Seed for the Monte Carlo sampler used throughout the probability and continuous-distribution paths. The default -1 seeds from std::random_device for non-deterministic sampling; any other integer value (including 0) is used as a literal seed for std::mt19937_64, making probability_evaluate(..., 'monte-carlo', 'n') reproducible across runs and across the Bernoulli and continuous (gate_rv) sampling paths.
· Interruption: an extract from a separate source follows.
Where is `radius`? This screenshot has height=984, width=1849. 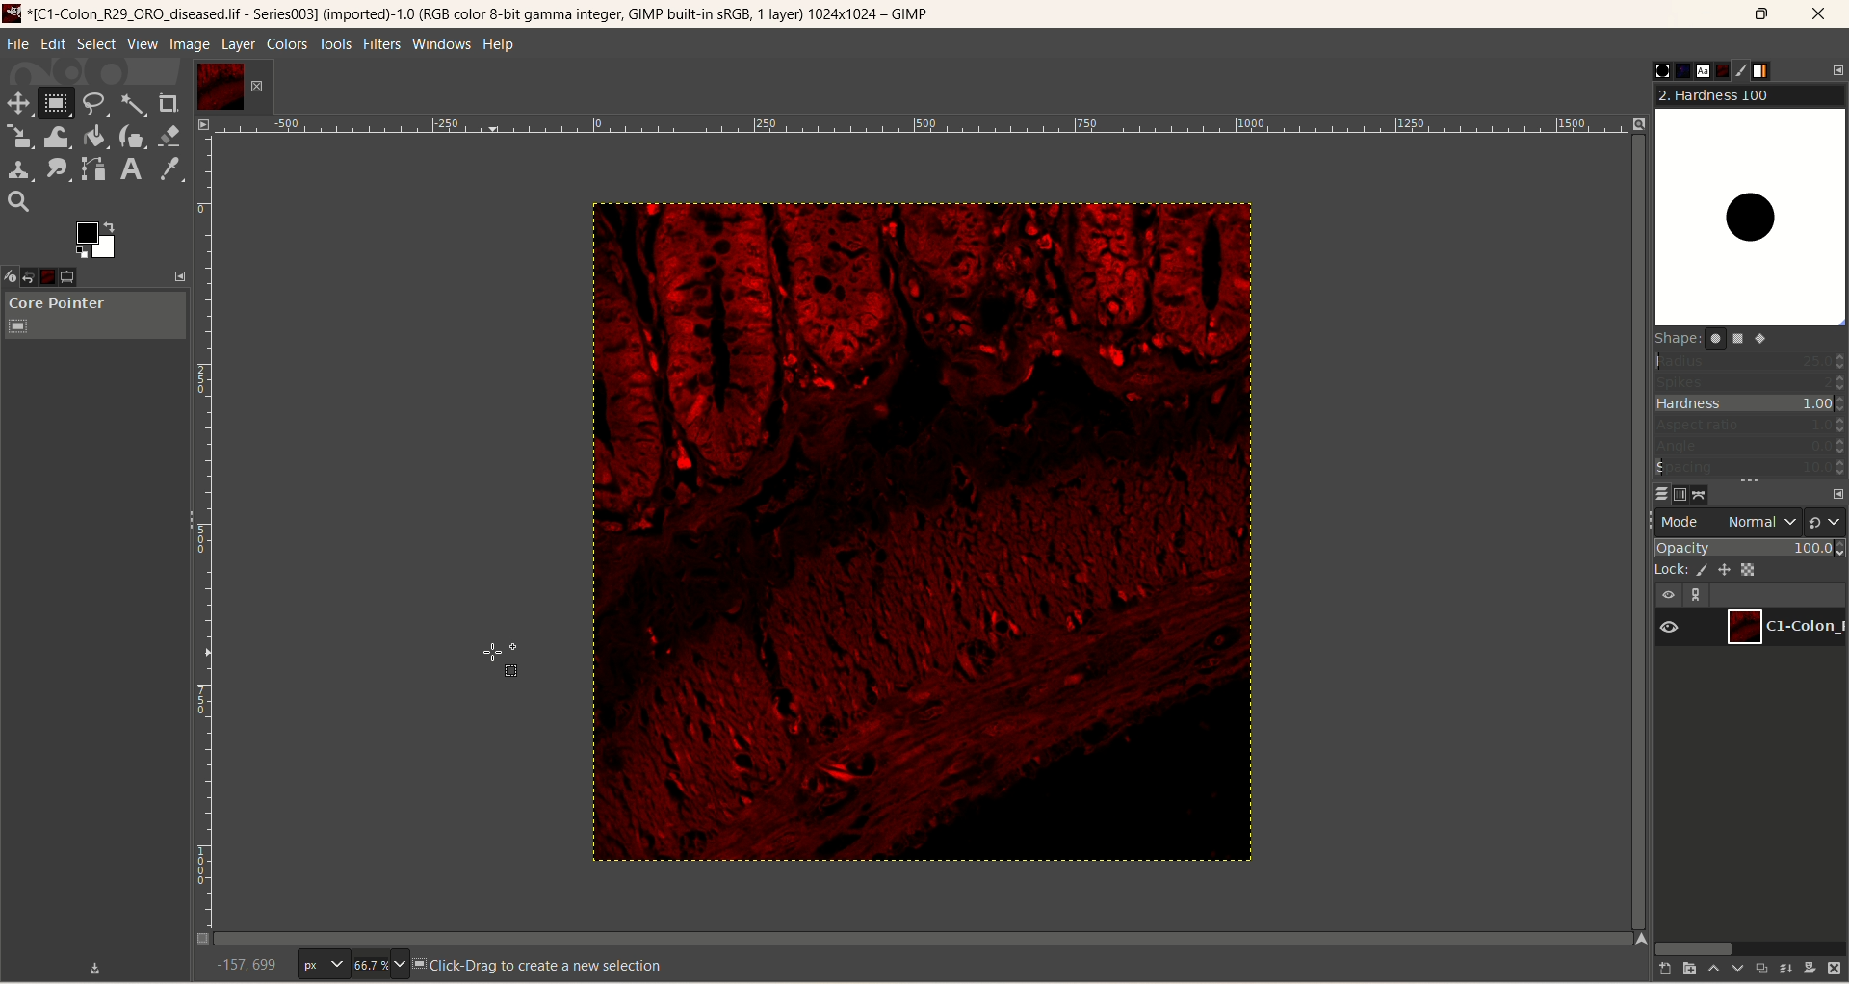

provsql.rv_mc_samples (default: 10000)

Default sample count for the Monte-Carlo fallback inside the analytical evaluators (expected, variance, moment, rv_sample, rv_histogram) when a sub-circuit cannot be decomposed and must be sampled. Set to 0 to disable the fallback entirely: callers raise an exception rather than sampling, which is useful when only analytical answers are acceptable. Unrelated to probability_evaluate(..., 'monte-carlo', 'n') where the sample count is an explicit argument.

provsql.simplify_on_load (default: on)

Apply the universal peephole simplifier (currently the RangeCheck cmp-resolution pass; future passes plug into the same pipeline) when loading a provenance circuit from the mmap store into memory. Every comparator decidable from the propagated support intervals collapses to a Bernoulli gate_input with probability 0 or 1, transparent to every downstream consumer (semiring evaluators, Monte Carlo, view_circuit, PROV-XML export, ProvSQL Studio). Set to off to inspect raw circuit structure (e.g. when debugging gate-creation paths). See Continuous Distributions for the broader hybrid-evaluation context.

provsql.tool_search_path (default: empty)

Colon-separated list of directories prepended to PATH when ProvSQL spawns external command-line tools: the d-DNNF compilers (d4, c2d, minic2d, dsharp), the WeightMC weighted model counter (weightmc), and the GraphViz ASCII renderer (graph-easy). The server’s PATH is searched as a fallback, so an entry here only needs to be set when a tool lives outside the server’s default PATH (e.g. in $HOME/local/bin, a Conda environment, /opt/...). Example:

SET provsql.tool_search_path = '/opt/d4:/home/postgres/bin';

All variables above have user-level scope: any user can change them for their own session without superuser privileges.